[[ DATA FOR REVIEW, beginning ]]
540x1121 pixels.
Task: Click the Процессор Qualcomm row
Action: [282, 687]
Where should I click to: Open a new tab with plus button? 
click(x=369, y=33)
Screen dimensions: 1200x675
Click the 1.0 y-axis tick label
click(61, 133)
[[ DATA FOR REVIEW, end ]]
[[ DATA FOR REVIEW, beginning ]]
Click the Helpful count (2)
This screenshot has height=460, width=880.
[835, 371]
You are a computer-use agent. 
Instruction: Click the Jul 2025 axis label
[[ DATA FOR REVIEW, end ]]
WHAT YOU SHOULD DO: Taking the records above, retype every line from the one with "You are a computer-use agent." down to the one with "Instruction: Click the Jul 2025 axis label", exactly and with nothing else.

ANSWER AREA:
You are a computer-use agent. 
Instruction: Click the Jul 2025 axis label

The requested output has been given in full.